→ **SUPPLIED ENTRIES**
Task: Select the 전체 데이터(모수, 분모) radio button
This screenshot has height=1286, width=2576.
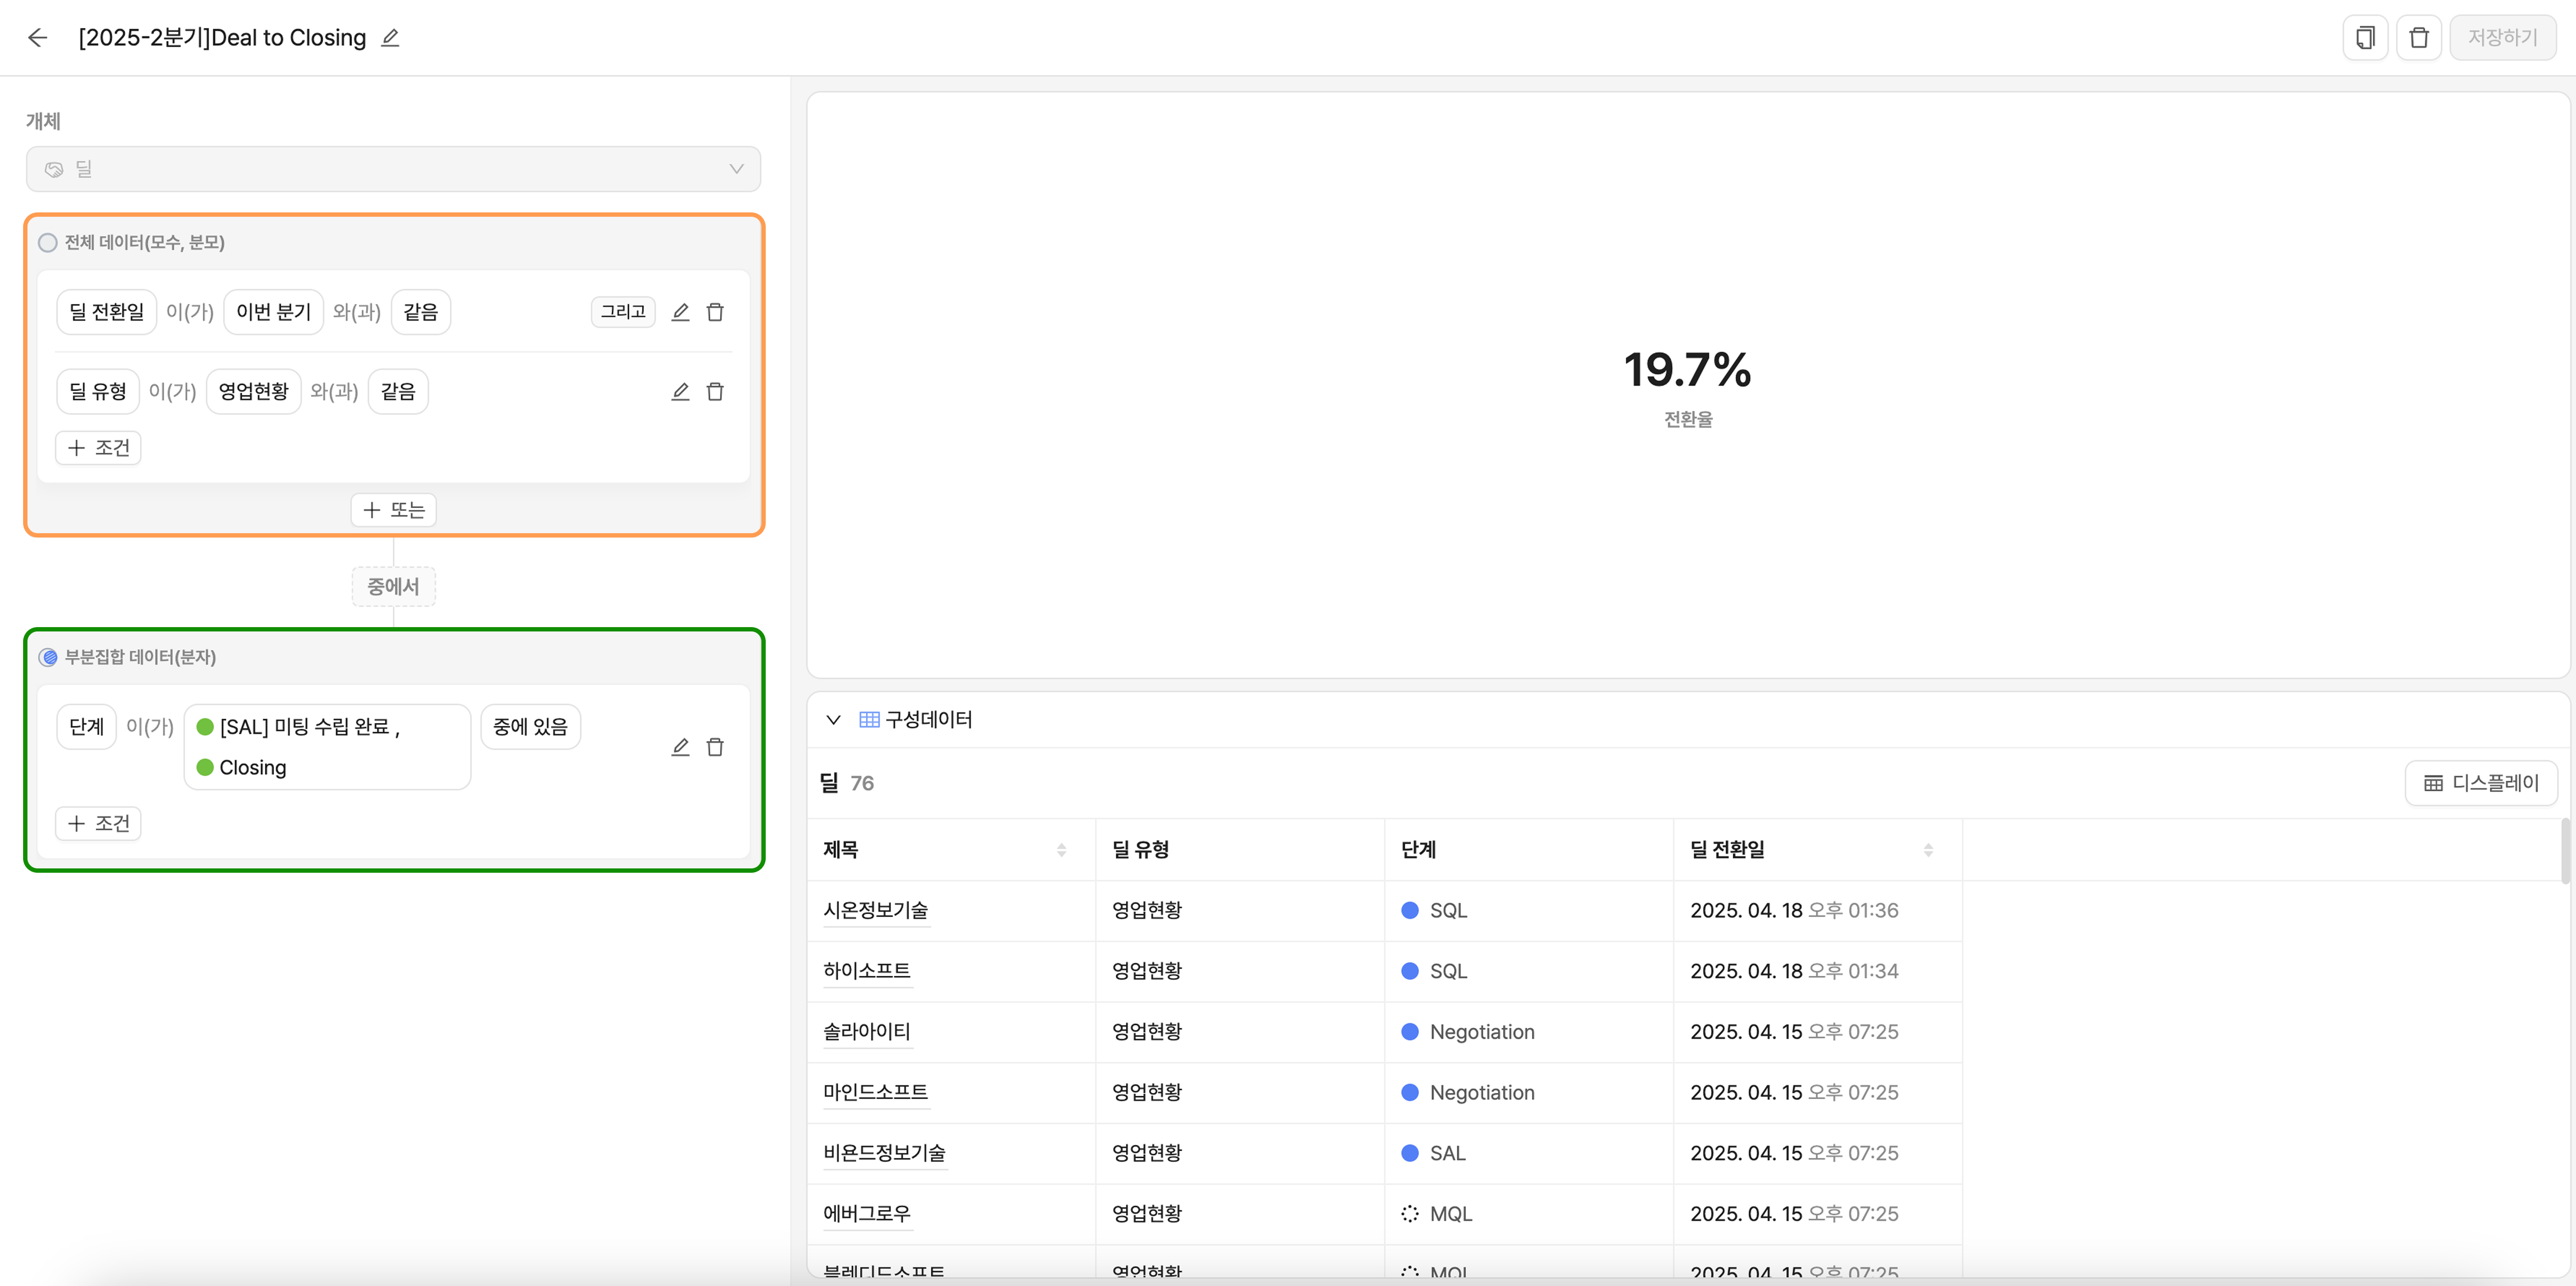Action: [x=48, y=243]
...
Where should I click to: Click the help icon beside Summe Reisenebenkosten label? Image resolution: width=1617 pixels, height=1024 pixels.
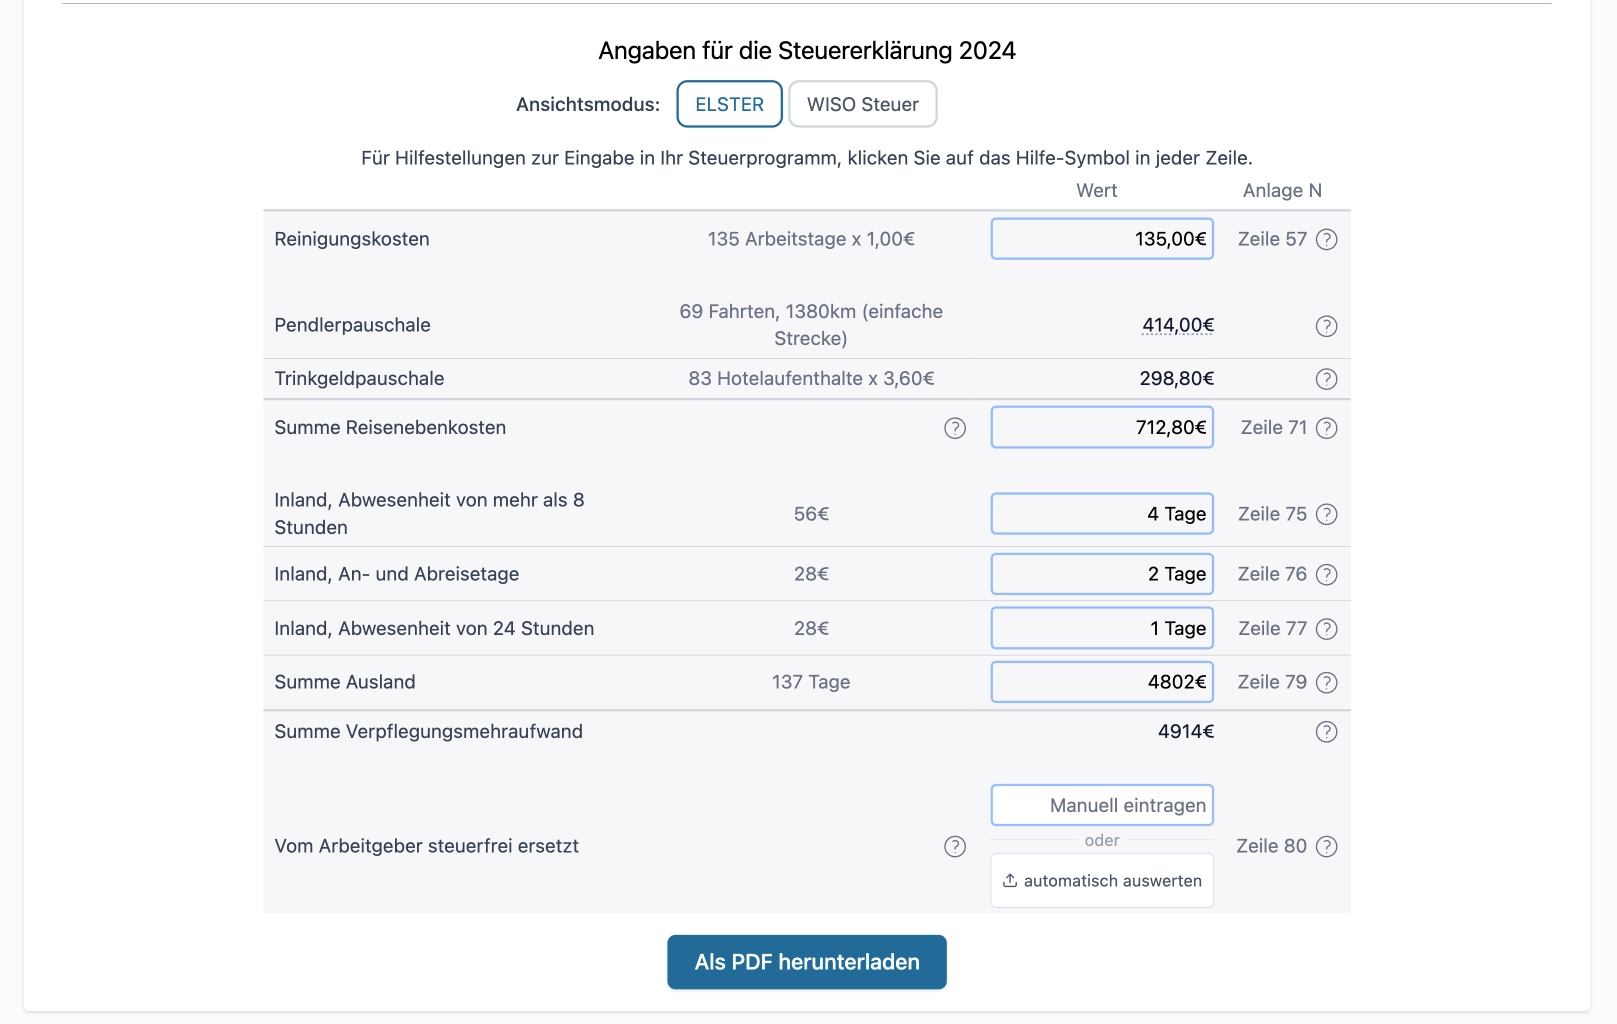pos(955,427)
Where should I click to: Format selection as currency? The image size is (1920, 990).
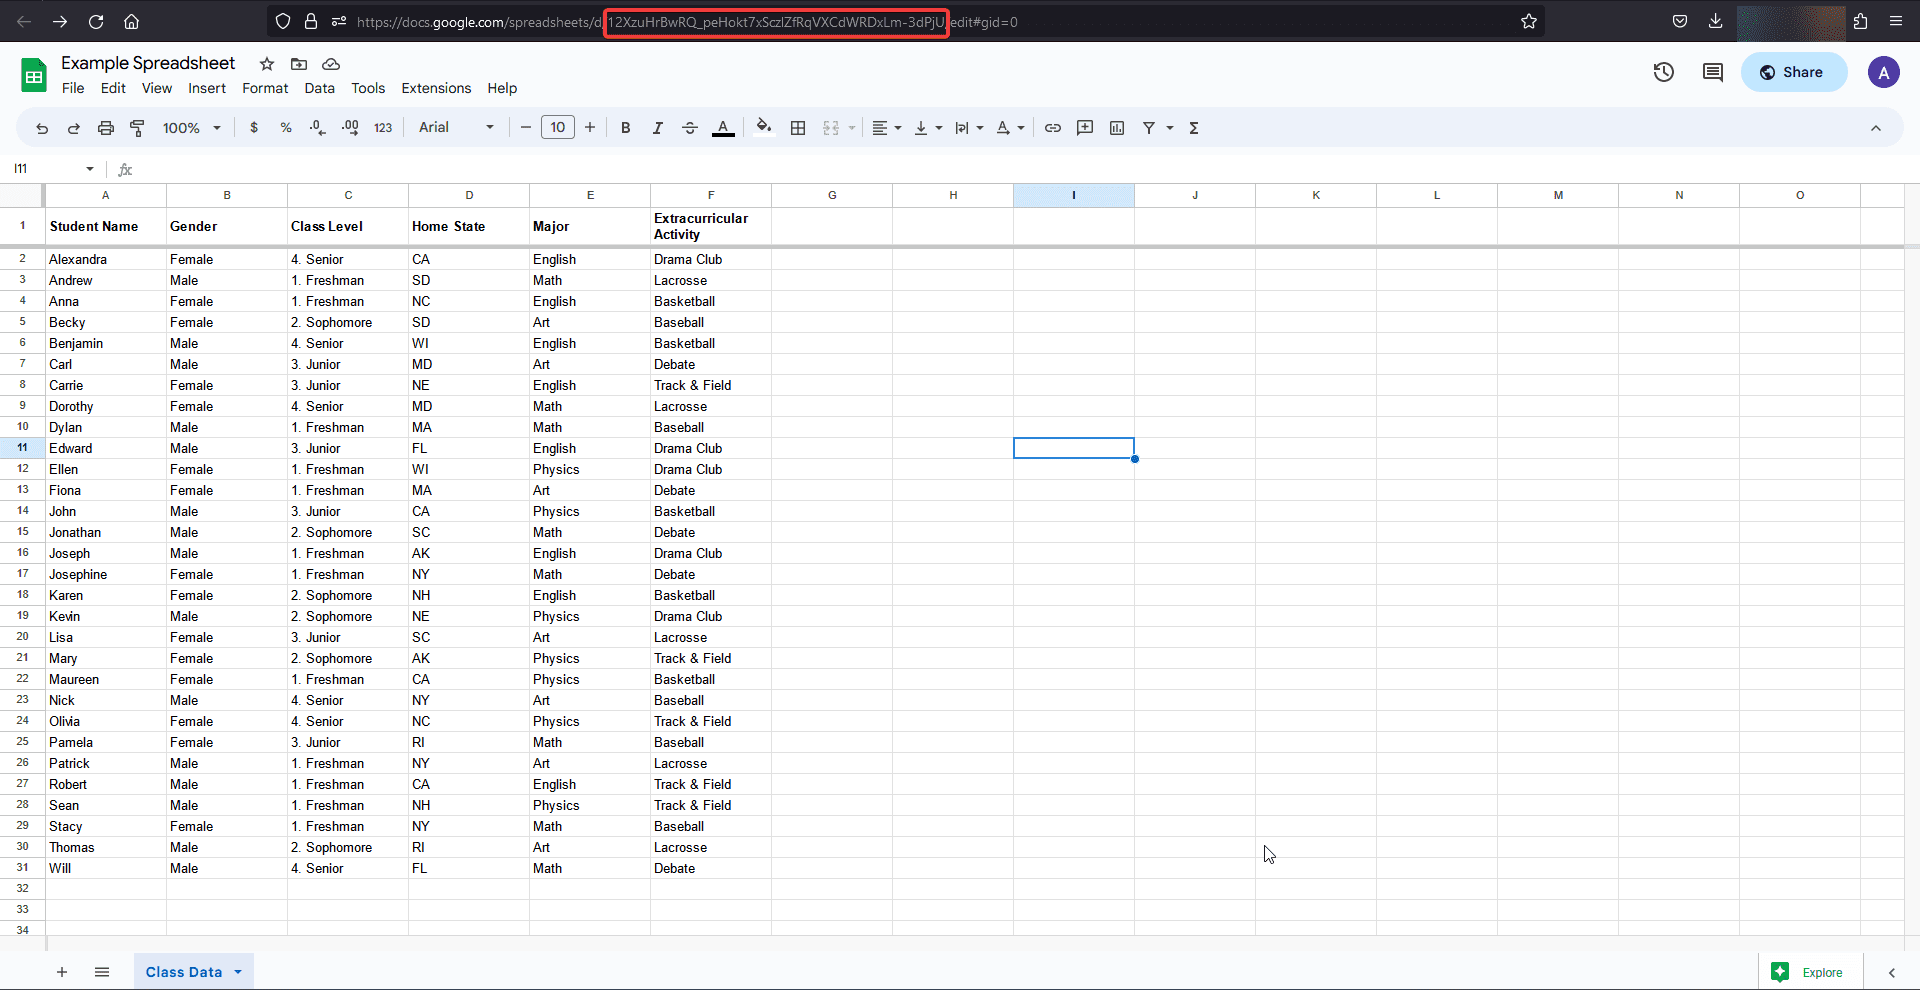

→ **INSTRUCTIONS TO FOLLOW**
Exactly as written above, retype the lines starting at the one holding "Where should I click to: Click" and ending at the one holding "Where should I click to: Format", both included, but not the pictures.

→ **RESULT OF THIS TASK**
Where should I click to: Click the help icon beside Summe Reisenebenkosten label? Image resolution: width=1617 pixels, height=1024 pixels.
pos(955,427)
Where should I click to: Format selection as currency? The image size is (1920, 990).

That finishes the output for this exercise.